Task statement —
Go to the line containing "Open the three-dots menu in mobile panel" in the records below. Repeat it and the lines after it exactly, all the way to the end.

Data supplied —

####################

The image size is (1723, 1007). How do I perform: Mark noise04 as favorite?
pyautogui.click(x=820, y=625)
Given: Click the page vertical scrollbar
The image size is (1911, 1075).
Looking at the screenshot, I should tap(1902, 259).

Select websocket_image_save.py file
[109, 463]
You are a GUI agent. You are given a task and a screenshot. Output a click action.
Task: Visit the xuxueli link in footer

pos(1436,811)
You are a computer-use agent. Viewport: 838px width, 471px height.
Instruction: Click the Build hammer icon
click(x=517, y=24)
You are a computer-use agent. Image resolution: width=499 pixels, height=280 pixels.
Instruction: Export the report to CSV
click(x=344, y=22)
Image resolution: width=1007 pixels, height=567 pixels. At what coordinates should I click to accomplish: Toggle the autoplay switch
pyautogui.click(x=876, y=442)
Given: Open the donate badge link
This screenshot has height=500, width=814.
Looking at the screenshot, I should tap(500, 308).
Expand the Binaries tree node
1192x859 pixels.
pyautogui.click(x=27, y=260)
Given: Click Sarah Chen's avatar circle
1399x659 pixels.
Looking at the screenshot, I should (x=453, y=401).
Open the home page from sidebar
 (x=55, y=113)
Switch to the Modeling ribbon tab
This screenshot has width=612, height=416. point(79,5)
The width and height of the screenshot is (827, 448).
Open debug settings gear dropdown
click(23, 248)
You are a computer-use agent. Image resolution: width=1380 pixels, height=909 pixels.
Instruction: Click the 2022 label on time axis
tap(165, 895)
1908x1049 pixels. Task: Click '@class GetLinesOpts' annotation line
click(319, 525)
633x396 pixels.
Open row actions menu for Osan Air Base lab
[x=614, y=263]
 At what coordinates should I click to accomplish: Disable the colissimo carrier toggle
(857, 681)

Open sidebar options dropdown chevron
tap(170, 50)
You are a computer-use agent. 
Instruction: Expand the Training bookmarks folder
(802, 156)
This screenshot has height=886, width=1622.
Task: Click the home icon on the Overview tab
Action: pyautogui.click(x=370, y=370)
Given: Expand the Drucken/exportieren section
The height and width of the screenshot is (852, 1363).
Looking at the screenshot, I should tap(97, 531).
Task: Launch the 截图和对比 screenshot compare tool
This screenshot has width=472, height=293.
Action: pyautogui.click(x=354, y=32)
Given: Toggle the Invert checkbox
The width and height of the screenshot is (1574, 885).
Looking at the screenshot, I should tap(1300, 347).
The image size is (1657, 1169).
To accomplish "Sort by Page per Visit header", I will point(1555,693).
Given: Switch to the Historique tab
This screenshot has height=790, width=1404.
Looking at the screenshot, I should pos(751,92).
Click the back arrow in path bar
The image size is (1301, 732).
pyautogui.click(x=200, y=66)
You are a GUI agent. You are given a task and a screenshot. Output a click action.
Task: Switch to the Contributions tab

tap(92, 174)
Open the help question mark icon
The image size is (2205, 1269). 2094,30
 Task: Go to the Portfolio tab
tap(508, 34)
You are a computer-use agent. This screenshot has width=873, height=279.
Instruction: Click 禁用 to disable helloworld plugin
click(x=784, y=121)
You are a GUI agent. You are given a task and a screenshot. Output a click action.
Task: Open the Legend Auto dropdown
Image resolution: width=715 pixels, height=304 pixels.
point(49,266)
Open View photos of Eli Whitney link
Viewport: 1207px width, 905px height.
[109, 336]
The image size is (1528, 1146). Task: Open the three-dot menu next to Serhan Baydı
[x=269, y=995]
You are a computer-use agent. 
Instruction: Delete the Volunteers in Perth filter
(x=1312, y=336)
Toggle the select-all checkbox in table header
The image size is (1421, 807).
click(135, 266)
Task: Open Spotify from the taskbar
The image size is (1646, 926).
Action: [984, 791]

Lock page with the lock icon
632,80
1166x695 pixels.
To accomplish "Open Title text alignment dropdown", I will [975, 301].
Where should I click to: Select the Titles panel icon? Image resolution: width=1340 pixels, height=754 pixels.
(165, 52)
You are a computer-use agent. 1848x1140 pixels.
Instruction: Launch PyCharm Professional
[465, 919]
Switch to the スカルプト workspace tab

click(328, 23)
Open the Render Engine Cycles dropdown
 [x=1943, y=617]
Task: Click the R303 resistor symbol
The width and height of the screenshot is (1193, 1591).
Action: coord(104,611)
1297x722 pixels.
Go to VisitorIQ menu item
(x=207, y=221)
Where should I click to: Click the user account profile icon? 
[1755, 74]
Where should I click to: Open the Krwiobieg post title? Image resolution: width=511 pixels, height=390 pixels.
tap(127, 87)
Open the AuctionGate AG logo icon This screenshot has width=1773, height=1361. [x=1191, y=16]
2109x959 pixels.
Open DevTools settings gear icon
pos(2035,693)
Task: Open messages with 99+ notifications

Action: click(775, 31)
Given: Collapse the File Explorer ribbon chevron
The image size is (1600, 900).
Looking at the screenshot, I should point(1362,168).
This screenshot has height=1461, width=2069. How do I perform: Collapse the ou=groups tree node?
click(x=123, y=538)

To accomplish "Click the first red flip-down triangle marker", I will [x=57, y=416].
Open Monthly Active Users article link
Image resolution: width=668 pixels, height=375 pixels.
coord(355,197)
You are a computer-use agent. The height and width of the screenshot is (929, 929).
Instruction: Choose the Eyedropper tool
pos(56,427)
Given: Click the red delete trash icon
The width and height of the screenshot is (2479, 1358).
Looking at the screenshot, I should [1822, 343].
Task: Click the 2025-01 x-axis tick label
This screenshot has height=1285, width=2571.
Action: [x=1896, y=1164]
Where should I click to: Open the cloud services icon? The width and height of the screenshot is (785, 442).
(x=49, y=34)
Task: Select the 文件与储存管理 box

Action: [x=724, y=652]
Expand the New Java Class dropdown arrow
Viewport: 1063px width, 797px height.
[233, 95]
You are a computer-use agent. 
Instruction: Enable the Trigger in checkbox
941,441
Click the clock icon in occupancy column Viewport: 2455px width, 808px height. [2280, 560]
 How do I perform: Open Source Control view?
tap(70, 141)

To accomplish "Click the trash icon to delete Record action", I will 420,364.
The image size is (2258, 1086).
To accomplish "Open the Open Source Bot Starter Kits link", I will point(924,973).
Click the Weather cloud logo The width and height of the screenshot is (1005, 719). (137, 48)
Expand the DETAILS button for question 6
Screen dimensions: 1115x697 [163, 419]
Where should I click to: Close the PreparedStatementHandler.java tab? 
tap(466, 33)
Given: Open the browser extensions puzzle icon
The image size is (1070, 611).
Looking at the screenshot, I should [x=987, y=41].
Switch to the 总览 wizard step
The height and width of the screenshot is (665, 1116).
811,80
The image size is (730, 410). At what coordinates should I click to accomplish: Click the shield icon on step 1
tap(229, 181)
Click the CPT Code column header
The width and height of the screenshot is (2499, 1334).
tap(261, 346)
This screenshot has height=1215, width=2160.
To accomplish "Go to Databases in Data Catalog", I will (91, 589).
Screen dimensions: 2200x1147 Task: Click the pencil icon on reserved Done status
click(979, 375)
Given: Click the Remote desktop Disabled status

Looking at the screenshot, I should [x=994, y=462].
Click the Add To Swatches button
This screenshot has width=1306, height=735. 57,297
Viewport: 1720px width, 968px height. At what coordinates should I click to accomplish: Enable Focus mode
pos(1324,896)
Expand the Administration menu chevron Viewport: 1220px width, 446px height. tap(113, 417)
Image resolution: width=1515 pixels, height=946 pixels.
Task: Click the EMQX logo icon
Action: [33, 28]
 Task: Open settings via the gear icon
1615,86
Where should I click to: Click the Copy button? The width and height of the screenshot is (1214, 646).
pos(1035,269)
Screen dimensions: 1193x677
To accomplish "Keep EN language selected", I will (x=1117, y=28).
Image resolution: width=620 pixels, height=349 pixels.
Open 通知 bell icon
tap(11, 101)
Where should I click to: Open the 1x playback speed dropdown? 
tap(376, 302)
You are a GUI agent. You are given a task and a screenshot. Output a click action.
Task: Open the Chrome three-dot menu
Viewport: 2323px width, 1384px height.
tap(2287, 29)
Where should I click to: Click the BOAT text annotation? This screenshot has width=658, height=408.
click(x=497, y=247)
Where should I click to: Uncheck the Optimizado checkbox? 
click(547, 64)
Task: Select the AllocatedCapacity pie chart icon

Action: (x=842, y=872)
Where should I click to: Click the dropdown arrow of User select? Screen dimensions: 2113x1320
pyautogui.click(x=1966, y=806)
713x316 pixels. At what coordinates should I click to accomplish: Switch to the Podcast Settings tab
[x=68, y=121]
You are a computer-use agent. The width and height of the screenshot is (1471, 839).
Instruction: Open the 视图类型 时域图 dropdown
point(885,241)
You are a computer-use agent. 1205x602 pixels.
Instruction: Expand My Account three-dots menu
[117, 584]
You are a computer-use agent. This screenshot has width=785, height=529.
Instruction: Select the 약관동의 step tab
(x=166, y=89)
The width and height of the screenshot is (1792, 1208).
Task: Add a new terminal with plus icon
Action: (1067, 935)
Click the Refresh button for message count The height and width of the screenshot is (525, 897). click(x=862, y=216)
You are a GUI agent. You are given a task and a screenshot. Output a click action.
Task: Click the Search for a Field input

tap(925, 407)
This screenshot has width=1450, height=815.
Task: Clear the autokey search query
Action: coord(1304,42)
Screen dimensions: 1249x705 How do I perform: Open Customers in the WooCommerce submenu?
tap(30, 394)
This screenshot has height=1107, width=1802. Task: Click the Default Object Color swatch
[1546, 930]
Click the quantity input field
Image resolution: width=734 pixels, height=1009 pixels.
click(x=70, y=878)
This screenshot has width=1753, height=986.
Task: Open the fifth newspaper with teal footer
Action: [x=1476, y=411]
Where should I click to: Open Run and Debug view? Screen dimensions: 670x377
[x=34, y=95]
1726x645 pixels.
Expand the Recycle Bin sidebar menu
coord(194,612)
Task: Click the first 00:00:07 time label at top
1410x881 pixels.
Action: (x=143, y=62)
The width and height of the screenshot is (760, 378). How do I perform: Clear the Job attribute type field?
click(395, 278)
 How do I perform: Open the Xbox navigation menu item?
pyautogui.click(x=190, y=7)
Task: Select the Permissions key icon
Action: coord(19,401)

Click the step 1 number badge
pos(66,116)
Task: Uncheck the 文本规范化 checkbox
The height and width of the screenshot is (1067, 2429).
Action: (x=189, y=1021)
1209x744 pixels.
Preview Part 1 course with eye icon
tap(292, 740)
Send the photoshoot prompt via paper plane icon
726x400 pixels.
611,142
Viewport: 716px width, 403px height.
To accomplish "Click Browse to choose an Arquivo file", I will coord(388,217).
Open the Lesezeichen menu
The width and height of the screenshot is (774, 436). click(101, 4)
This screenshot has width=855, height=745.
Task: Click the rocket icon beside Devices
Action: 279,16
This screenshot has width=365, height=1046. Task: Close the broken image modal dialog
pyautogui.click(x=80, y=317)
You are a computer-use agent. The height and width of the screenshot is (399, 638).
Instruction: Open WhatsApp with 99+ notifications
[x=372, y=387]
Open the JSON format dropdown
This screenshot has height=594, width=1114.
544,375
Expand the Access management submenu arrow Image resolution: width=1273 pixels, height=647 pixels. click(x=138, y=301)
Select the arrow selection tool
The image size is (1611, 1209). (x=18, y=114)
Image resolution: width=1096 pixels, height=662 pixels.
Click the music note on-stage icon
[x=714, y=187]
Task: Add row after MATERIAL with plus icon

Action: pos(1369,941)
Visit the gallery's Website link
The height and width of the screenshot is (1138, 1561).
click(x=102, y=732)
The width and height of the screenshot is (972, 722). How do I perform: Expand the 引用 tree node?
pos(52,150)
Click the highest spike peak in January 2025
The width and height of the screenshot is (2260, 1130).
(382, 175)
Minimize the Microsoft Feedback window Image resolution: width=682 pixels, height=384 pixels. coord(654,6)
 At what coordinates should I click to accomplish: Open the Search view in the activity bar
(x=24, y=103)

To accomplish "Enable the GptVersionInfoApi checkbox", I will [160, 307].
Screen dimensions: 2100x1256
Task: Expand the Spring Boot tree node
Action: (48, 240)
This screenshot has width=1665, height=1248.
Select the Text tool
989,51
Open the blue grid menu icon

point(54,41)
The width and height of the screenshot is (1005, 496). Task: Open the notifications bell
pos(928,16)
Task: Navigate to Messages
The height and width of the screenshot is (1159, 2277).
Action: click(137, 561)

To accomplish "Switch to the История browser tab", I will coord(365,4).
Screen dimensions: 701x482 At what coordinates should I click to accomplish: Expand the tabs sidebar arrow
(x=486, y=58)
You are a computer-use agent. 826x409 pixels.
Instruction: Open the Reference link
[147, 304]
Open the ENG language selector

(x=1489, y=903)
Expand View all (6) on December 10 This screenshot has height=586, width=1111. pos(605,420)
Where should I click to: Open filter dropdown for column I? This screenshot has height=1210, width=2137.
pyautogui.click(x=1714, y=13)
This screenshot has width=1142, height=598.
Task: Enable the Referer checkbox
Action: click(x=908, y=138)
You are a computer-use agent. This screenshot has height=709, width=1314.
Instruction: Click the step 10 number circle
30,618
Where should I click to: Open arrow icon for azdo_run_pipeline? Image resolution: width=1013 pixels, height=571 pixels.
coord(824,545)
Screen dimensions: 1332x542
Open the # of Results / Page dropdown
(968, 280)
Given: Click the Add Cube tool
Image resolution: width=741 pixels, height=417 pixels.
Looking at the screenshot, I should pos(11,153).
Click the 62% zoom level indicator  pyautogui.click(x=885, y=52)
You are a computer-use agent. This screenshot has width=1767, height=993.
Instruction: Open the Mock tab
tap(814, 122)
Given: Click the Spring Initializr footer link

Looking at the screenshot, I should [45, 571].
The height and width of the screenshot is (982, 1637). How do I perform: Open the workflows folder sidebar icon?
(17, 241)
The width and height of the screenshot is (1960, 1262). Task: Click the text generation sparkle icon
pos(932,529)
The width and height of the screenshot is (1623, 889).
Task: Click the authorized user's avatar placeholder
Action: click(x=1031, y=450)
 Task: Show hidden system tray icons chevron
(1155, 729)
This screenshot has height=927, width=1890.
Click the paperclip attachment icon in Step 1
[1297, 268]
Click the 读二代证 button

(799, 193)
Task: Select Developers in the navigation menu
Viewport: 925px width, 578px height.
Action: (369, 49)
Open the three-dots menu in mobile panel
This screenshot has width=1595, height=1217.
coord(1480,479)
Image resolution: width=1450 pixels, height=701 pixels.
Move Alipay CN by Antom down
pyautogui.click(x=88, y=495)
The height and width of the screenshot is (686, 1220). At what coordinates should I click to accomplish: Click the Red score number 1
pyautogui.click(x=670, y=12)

####################

Exercise result —
Open the three-dots menu in mobile panel
This screenshot has width=1595, height=1217.
coord(1480,479)
Image resolution: width=1450 pixels, height=701 pixels.
Move Alipay CN by Antom down
pyautogui.click(x=88, y=495)
The height and width of the screenshot is (686, 1220). At what coordinates should I click to accomplish: Click the Red score number 1
pyautogui.click(x=670, y=12)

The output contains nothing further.